Just when you thought the ghost of bitterness had been rested, Gusau showed up, signed for and received the kits from Puma, showing he still wielded some leverage.

Apparently, the Okowa-led faction will be backed by the NOC, who will accept only the athletes he sends to them through the Presidency at an event scheduled for Monday, July 12 and make a clear demonstration of preference for Okowa’s base throughout the Olympic cycle to show where power lies between these two. The problems will not simply die off after the Olympic Games.

We are alarmed that the leadership crisis rocking the AFN could not be resolved before the Olympic games. If the body responsible for preparing a country’s contingent for the biggest sports event in the world is in crisis what is the assurance that the problem will not colour the management and performance of Nigerian athletes need at the Summer Games.?

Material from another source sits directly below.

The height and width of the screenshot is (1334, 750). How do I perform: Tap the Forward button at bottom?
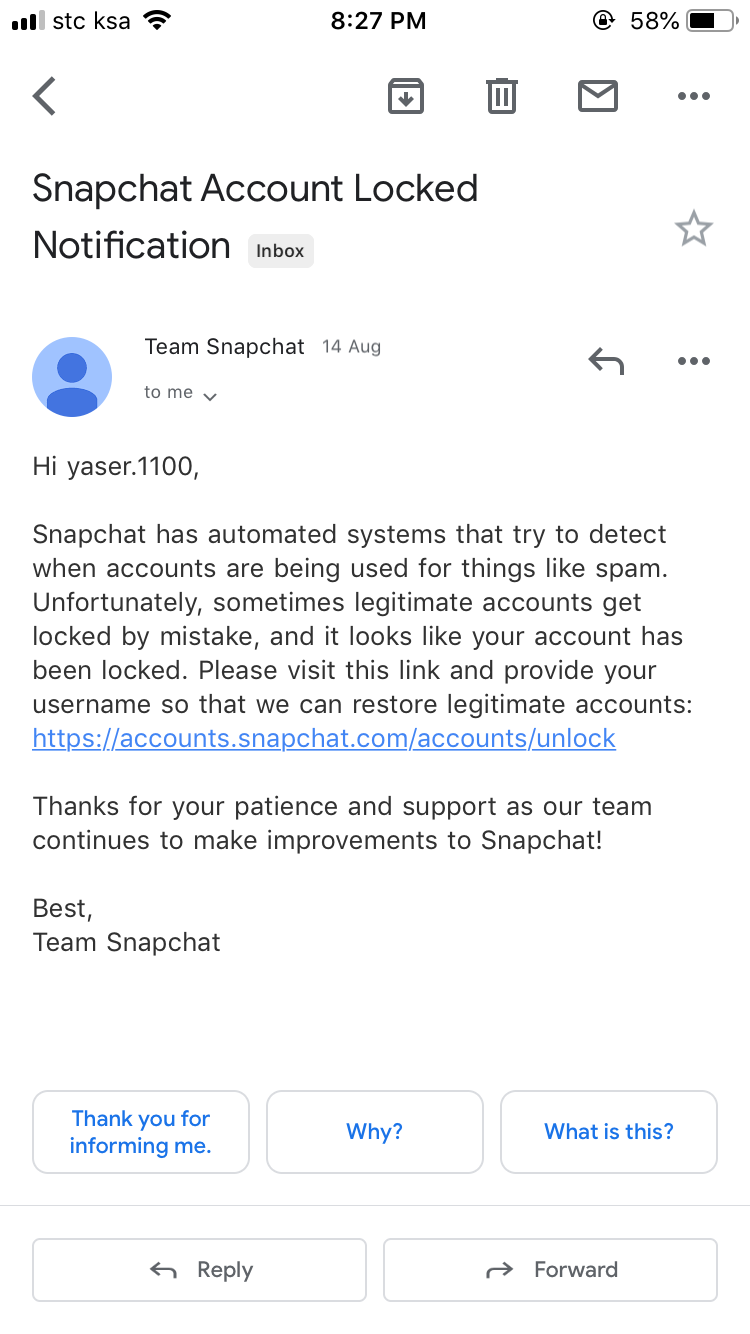click(x=551, y=1270)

How far these squabbles can go to scuttle the chances of some sportsmen and women at the Games is not easy to compute, but the disqualification of the country’s 4x400m relay team for irregularities, the absence of race cones after their superb qualification race is an example of how a divided house can miss the small details that can be deleterious to Team Nigeria’s chances.

The claim by a senior official of the AFN that Nigerian athletes will not use the Puma kits as they are subjects of a police investigation levelled against Gusau’s administration is another case in point. At so close a time to the Games, available kits and equipment cannot be used because there is no love lost between factions fighting selfish battles to the detriment of athletics, in general, and the athletes, in particular.

Of the 25 medals that Team Nigeria have won at the Olympic Games, 13 have come from track and field. The first-ever individual gold medal, which the amazon Chioma Ajunwa won for the country, was in the women’s long jump event at the Atlanta Games in 1996. Since then, it has been silver medals, with the Beijing Olympics in 2008, where Blessing Okagbare won silver in the women’s long jump, and the quartet of Gloria Kemasuode, Halimat Ismaila, Franca Idoko and Damola Osayomi gave the country another in the women’s 4x100m event.

It is indeed a shame that the AFN could not put aside selfish interests and power play for the sake of Nigeria’s image and glory and seek sensible means of charting a way forward.

The preparation for the Tokyo Games has not been ideal and expecting the best of our athletes under these conditions is to say the least to hope against hope. Who knows, more embarrassment may be in the offing for the country offshore because a house divided against itself cannot stand.

We can only hope they rise above the prevailing circumstances. Nigeria has got more pressing challenges to contain at home. Exporting more troubles outside at a global fiesta would be the least expected of AFN officials. Too bad.